Essay
Provenance
Private Collection, ca. 1920s
Born near Düsseldorf, Germany, Albert Bierstadt was raised in New Bedford, Massachusetts, from the age of two. In 1854 he returned to Düsseldorf for three years of art study, sharing a studio with fellow American painter Worthington Whittredge. During his time in Europe he went on a sketching tour of Italy, accompanied for the majority of the time by Sanford Robinson Gifford. After his return to the United States in 1857, Bierstadt settled in New Bedford, painting the landscape near his hometown and in the region of New Hampshire's White Mountains.
A shift in his career occurred in 1859, when Bierstadt joined Frederick Lander's survey party forging their way west to the Rocky Mountains. From this point on, the majesty of the western landscape would be the focus of Bierstadt's work. Returning east in 1860, Bierstadt moved into the Tenth Street Studio Building, the new hub of artistic activity in New York. Other artists with studios in the building were Gifford, Whittredge, Emanuel Leutze, and Frederic Edwin Church, among others. Elected to the National Academy of Design in 1860, Bierstadt initiated a pattern of sketching excursions to the West that continued as far as California, combining his trip with stays in New York to complete canvases in the studio and promote his works.
Like his main rival, Church, Bierstadt increased his fame and fortune by producing large-scale, almost panoramic "Great Pictures" that would tour the country and be publicly exhibited for a fee. The subject of the new American frontier coupled with a hyper-realistic attention to detail made these works wonders, attracting many visitors. Occasionally, explanatory texts would be sold at the exhibitions, and visitors could purchase prints of the paintings by subscription. Bierstadt's well-known masterpieces The Rocky Mountains, Lander Peak's of 1863 (Metropolitan Museum of Art) and Among the Sierra Nevada Mountains of 1868 (Smithsonian American Art Museum) were first seen in this context.
Although Sea and Sky is a relatively small oil sketch, it communicates the monumentality of nature that was the theme of Bierstadt's large canvases. Notably, the work was likely one that drew great attention and praise during the twentieth century. As indicated by the scholars Nancy K. Anderson and Linda Ferber, Bierstadt's plein air sketches were more celebrated than his "grand nationalistic landscapes" during this era.[1] Although small, innovative sketches such as Sea and Sky helped to revive Bierstadt's reputation in the twentieth century.

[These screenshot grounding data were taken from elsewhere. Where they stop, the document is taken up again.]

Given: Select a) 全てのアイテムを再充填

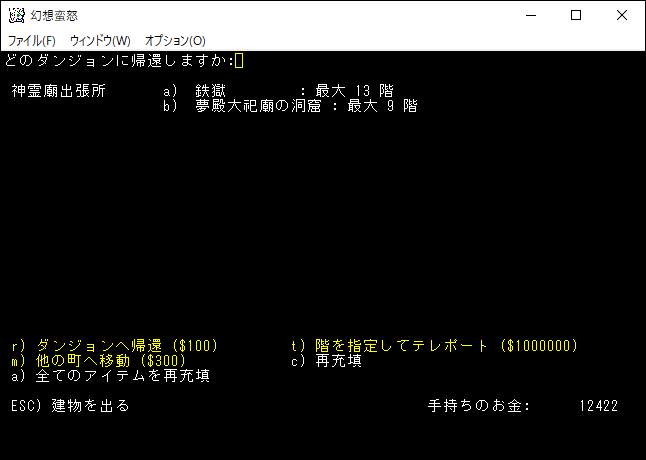Looking at the screenshot, I should (110, 376).
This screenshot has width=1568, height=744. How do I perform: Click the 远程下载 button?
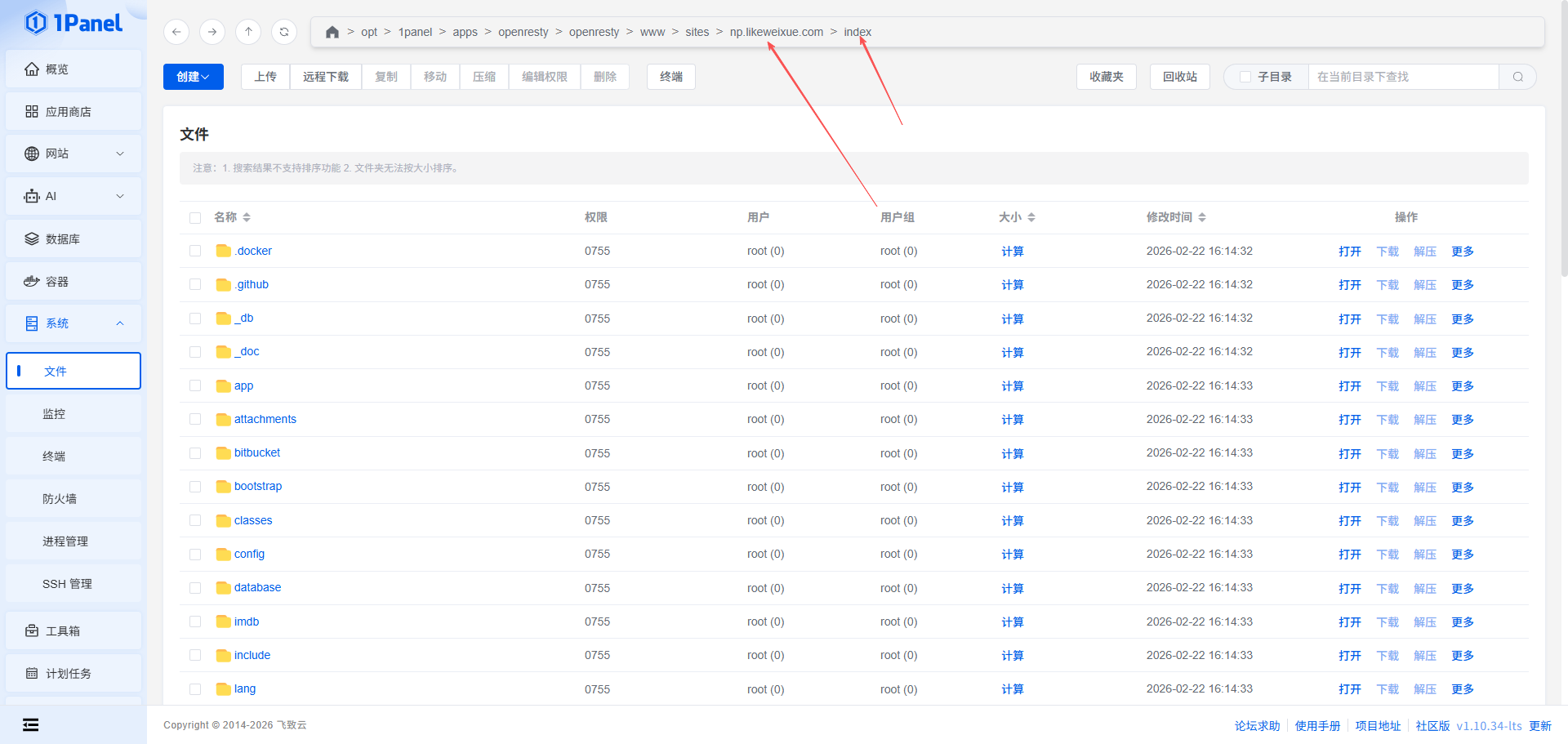325,77
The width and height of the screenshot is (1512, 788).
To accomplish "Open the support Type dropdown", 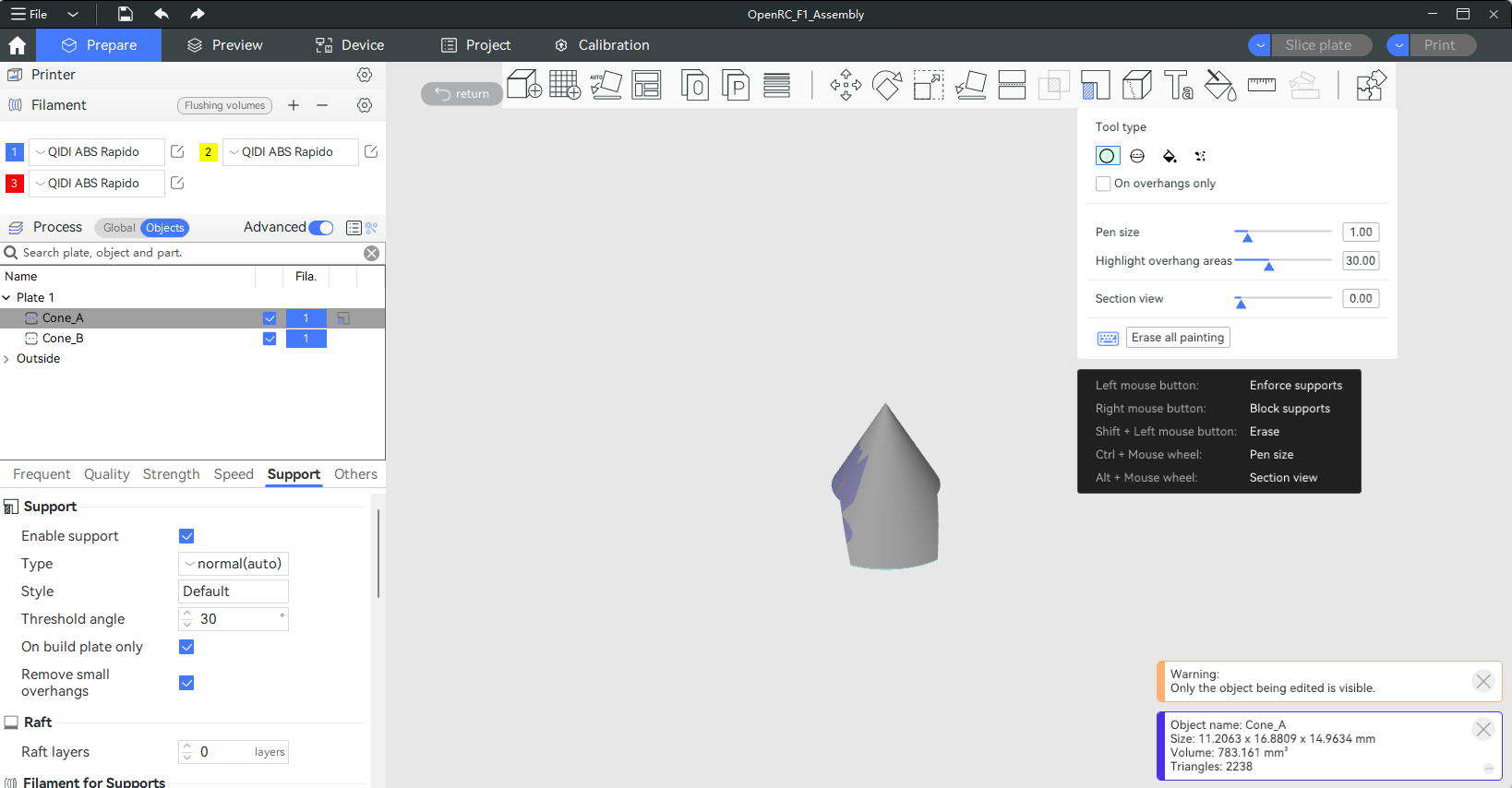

Sea and Sky perhaps presents Bierstadt at his most abstract, as the artist's use of color and tonality signals the exploration of these qualities. Gradations of blue mark the billowing clouds that hover above the figure, giving them a feeling of movement. Effortlessly passing from saturated to light tones of blue, Bierstadt's palette creates an upward sweep, adding visual interest to the scene. Mixtures of gray and white delineate the landscape, which appears to float in a delicate and airy haze. The interweaving of blues, whites, and grays unifies the composition, while the barely perceptible transitions between sea, sky, and land underscore the sublime effect of nature, as does the placement of the small figure in the middle foreground. Despite the all-encompassing impression created by the tonality of the scene, there is a tranquility in Sea and Sky that is heightened by the relatively calm water and the sunlight indicated by the crisp blue of the sky in the top left corner of the painting. Sea and Sky demonstrates Bierstadt's remarkable ability to use and explore formal elements in a way that conveys the varying moods of nature.
JD
Along with Frederic Edwin Church, Albert Bierstadt was one of the best-known American landscape painters active in the 1860s and 1870s. His works are included in notable national collections, including those of the Metropolitan Museum of Art, the Brooklyn Museum of Art, and the Smithsonian American Art Museum.
[1] See Matthew Baigell, Albert Bierstadt (New York: Watson-Guptill Publications, 1981), 78, plate 32.
[2] Nancy Anderson et al., Albert Bierstadt: Art and Enterprise (New York: Brooklyn Museum of Art and Hudson Hills Press, 1990), preface.